▸ **TEXT BLOCK**
++++++++

This type usually presents as swelling and redness mostly around the vulva and testicles, creases of the legs and the baby’s bum. Large bumps, pimples, sores and ulcers filled with pus can be present. Id you realize any of this symptoms, it is advisable to visit a pediatrician who will typically prescribe anti fungal medication such as Nystatin.

Allergic dermatitis                        

Just as the name implies, this is caused by an irritant or allergic response to a product you may be using. It could be an allergy to baby wipes, material or chemicals used to make the diaper, detergents, soap or even baby lotion. The most common cause of allergic reactions is preservatives and fragrances present in baby’s products.

This is perhaps the hardest to treat because you need to investigate carefully and seek recommendations to ascertain what works best for your baby. Allergic dermatitis is more difficult to identify, it is normally red and cause the skin to wear away. It can happen on any part of the body that come in contact with the allergen.

Bacterial dermatitis

Staphylococcusaureus is the most common bacteria that case this kind of diaper rash. This kind of rash normally occurs when the baby’s skin is already irritated and has abrasions and small cuts either from a non-bacterial rash or vigorous wiping. It presents as large or small blisters filed with blisters which rapture quite easily. You may also notice itching and pain during stool elimination. The best way to deal with bacterial dermatitis is consult a paediatrician since bacterial dermatitis escalates fast.

General DIY tips for treating diaper rash at home

Keep your baby’s skin dry and clean

All the 4 main types of diaper rash can be linked to wetness and a moist diaper. Keeping your baby clean and dry at all times, ensuring that the diaper is tied on snugly but not tight and leaving their bottoms bare from time to time will come in handy in ensuring that your baby does battle with diaper rash consistently. Although wipes are okay, it is preferable to go for unscented brands that don’t contain alcohol. Also use a mild soap and intead of scrubbing the baby with a towel just pat them dry gently.

Beneficial diaper-changing tips

Anytime you baby has a diaper rash, there is need to be more vigilant about how you change their diaper. Ideally a diaper should be changed every 2 to 3 hours or immediately it is soiled. If you are using cloth diapers, they need to be carefully washed using antibacterial soap then rinsed thoroughly to ensure all the soap or detergent is removed. While the baby has a diaper rash, it is advisable to stay clear of cloth diapers and instead use superabsorbent disposable diapers.

++++++++

▸ **EXERCISE INSTRUCTIONS**
Extend the diaper rash text with the passage that would follow its final paragraph, keeping its headings and tone.

++++++++

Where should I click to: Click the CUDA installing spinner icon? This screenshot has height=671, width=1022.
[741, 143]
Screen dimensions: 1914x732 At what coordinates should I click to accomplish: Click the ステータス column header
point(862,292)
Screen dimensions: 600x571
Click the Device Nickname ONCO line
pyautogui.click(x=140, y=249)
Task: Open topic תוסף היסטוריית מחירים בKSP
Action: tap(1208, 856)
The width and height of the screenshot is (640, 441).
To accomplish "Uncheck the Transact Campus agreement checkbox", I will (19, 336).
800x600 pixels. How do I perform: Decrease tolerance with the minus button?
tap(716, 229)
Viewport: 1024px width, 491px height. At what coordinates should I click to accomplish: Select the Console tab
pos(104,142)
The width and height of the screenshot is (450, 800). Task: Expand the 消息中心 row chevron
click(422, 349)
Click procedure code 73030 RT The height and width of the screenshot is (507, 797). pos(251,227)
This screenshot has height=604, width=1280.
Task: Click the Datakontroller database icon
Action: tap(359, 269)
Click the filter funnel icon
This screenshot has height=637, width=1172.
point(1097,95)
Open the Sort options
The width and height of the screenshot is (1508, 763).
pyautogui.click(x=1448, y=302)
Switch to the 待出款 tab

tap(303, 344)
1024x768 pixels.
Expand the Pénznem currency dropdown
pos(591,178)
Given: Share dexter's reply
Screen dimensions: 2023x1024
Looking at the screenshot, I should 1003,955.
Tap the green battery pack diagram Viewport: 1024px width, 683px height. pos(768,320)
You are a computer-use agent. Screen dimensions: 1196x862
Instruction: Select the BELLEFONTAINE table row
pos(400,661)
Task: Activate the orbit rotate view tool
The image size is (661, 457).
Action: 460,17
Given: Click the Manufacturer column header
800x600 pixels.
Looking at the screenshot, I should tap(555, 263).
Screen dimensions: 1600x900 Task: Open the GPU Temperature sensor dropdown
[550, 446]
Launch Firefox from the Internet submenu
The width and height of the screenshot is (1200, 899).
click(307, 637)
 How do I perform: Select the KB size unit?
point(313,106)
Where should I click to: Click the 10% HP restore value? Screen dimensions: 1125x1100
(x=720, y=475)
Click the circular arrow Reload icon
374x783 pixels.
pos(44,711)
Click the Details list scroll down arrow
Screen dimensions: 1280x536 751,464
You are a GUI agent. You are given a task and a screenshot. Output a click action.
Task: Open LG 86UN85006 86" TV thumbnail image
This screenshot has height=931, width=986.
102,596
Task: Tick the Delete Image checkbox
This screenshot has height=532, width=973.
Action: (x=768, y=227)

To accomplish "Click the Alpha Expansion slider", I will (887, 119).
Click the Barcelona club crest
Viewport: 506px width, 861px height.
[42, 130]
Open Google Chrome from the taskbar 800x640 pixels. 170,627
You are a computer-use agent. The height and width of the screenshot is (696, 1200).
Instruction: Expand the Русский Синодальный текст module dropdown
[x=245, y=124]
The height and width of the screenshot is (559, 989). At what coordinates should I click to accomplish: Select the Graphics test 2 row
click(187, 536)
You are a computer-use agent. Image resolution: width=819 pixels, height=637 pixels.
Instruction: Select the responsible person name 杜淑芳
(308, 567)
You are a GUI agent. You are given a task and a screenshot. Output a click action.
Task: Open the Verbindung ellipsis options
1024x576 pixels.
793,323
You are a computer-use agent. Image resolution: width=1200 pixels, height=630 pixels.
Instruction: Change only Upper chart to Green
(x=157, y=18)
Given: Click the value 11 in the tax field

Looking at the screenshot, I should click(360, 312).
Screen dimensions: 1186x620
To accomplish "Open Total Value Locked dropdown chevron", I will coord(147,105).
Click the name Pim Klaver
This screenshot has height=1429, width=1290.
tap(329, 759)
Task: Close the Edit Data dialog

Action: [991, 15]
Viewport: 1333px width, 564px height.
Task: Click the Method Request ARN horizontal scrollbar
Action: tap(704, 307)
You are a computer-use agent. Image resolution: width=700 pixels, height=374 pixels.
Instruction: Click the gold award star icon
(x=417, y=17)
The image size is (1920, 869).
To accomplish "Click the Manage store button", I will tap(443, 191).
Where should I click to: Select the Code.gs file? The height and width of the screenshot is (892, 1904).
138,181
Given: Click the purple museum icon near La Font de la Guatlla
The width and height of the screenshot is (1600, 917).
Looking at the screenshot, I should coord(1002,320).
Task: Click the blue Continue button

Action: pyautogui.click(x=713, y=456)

++++++++

▸ **RESPONSE**
Use jellies and creams

Since the aim is to protect your baby’s skin against direct contact with urine and faeces and also keep it dry, creams and jellies could come in handy. Barrier creams and pastes that contain Zinc will help create a protective layer and also soothe irritated skin. Apply the cream generously the cover it with some petroleum jelly to prevent the product from sticking to surface of the diaper.

All the 4 main types of diaper rash can be linked to wetness and a moist diaper

Treatments that every mum should stay clear of…

  • Less is more when it comes to treating diaper rash. To be on the safe side, stay clear of products with fragrance including fabric softeners, detergents and soap. Fragrance- free and hypoallergenic products are less irritating and will sooth your baby’s skin.
  • Contrary to common misconception, baby powder is not helpful when it comes preventing diaper rash. Baby powder is actually a misnomer meaning baby can inhale it and it can badly hurt their lungs.
  • Another popular remedy to avoid is cornstarch because just like baby powder it is a misnomer and can be inhaled leading to lung irritation. Additionally, cornstarch can also further worsen diapers rashes caused by a fungus known as Candida.

When to seek medical attention?

If the rashes don’t start clearing up in a day or two or more pustules and blisters appear. It is an indication that the condition is only getting worse and your child requires attention from a medical doctor.